Unfortunately now out-of-print as Second Layer seems to have ceased activities, we did dislodge a handful of copies of this 2009 release from Ramleh that came about just as the group was in a state of re-organization after nearly a decade since thweir last album. Instead of picking up where they left off with the monstrous psychedelic noise-rock / tectonic drone-rock that these guys were flattening everybody with in the 90s, Valedictions regressed all the way back to their early 80s activities, emitting a destructive stream of longform power electronics and extreme noise across this six-part saga.
Valediction is presented in six parts, each one a variation of Mundy and Di Franco's colossal maelstrom generated from synthesizers, electronic effects, and distorted vocals, with bass and guitar appearing infrequently. The vast majority of this is a thunderous blast of psychedelic power electronics, raging multi-tracked vocals that shout and mumble and roar amidst a cacophony of beyond-blown-out distortion, rumbling bass frequencies, searing high-end synth chaos, and what sounds like utterly berserk guitar shredding (but which is primarily created using synth). It's fuckin' extreme, from the trippy cosmic storm and wall-noise power of "I" and the mangled, effects-splattered intensity of "II" to the subsequent skull-blowing blasts of lysergic electronics, violent sweeping frequency shifts, gargantuan distorted drones, torturous amplifier feedback modulations, and commanding shouted voices that dominate the middle of the disc. It feels like a particularly violent throwback from the two artists, updating their earlier sonic assault with a thicker production and inpenetrably grim atmopshere. But then deeper into it you begin to get bulldozed by Di Franco's monstrously distorted ur-riff on the bass, simple lu8mbering two-note dirge crawling beneath the avalanche waves of skree and rumble and hiss and howl, like the titanic gonked-out psychsludge mass of "III", goddamn crushing shit as it builds in size and intensity..."drone-metal" levels of heaviness here and elsewhere on the disc, massive metallic crush buffeteed by plumes of nauseating high-end feedback and manipulated sinewaves and histrionic proclamations from Mundy.
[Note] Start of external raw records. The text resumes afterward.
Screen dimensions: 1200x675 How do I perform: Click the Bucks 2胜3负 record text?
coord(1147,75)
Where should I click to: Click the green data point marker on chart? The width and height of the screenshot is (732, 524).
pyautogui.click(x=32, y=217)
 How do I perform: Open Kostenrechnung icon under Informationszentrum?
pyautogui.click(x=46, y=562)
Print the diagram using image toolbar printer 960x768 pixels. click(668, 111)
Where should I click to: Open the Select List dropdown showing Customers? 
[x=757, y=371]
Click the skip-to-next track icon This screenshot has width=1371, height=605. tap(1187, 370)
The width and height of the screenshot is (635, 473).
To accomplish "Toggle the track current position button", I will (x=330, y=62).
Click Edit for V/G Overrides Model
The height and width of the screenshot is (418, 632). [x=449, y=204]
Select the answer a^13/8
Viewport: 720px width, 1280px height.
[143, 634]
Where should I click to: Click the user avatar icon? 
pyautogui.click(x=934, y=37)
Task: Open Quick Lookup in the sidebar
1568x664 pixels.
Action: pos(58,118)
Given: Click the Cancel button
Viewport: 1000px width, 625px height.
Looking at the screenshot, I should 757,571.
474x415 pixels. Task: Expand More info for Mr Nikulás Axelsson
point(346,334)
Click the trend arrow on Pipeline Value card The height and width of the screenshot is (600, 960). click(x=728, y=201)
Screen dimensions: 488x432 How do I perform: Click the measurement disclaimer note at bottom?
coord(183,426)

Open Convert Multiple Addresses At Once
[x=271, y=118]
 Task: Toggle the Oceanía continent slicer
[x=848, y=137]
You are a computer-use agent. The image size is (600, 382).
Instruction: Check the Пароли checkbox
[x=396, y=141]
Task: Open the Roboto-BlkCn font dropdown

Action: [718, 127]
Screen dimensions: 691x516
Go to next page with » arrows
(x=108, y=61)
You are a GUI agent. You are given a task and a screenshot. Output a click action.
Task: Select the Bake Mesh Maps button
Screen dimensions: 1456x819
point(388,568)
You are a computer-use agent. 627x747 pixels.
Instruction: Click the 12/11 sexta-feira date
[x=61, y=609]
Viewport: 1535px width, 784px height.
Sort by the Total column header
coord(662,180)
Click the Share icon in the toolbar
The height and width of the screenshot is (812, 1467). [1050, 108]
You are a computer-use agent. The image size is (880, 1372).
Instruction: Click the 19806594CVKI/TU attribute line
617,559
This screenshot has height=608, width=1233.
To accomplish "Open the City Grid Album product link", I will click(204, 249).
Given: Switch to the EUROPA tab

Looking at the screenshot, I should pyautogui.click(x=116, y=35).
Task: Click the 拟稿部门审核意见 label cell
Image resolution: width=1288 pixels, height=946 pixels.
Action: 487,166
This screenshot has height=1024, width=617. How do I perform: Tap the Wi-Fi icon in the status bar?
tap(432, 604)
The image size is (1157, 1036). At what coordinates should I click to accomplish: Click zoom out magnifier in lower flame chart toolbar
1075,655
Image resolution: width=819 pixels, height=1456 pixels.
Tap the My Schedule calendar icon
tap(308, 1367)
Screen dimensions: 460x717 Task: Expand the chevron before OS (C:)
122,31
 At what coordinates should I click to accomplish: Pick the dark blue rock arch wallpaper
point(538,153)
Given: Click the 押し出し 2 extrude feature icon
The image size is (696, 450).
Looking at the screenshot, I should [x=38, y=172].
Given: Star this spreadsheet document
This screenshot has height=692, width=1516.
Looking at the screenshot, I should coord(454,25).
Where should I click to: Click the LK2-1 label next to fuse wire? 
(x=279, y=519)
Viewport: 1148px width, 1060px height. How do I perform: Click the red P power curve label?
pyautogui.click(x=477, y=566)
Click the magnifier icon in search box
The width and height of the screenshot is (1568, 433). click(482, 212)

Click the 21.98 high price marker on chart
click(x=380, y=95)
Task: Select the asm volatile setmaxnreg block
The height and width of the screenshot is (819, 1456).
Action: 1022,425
The final track hints at the band's history with heavy-as-hell psych/noise rock, and "VI" stands out as a weird nod towards that period, dropping a grinding two-chord riff and roughly sung (and largely understandeable) vocals into the cyclonic noise , a bludgeoning Stooges-esque hook swamped in shortwave detritus and corrosive distortion and cosmic radiation; after listening to Valediction a few times, I've really fallen in love with this as the closing song, it's warped and memorable, an almost sing-along lyrical hook surfacing for a bit before things go completely nuclear.
It's set up to roll out as a single album-length piece even while tracks dissolve in and out, with a continuous bleak vibe that stretches from begining to end, a pervasive post-apocalyptic dread emitting from all corners, easily overwhelming you with the density of all of their noise blasting skyward
not without a semblance of structure
It's definitely a distinct different beast than their next album Circular Time, where the band would unfold into their hypnotic psych-rock obliteration mode once again, the other side of the coin that is Ramleh, but possessing a dark blotter-chewing immensity and deafening power that sticks out from the rest of their "power electronics" era.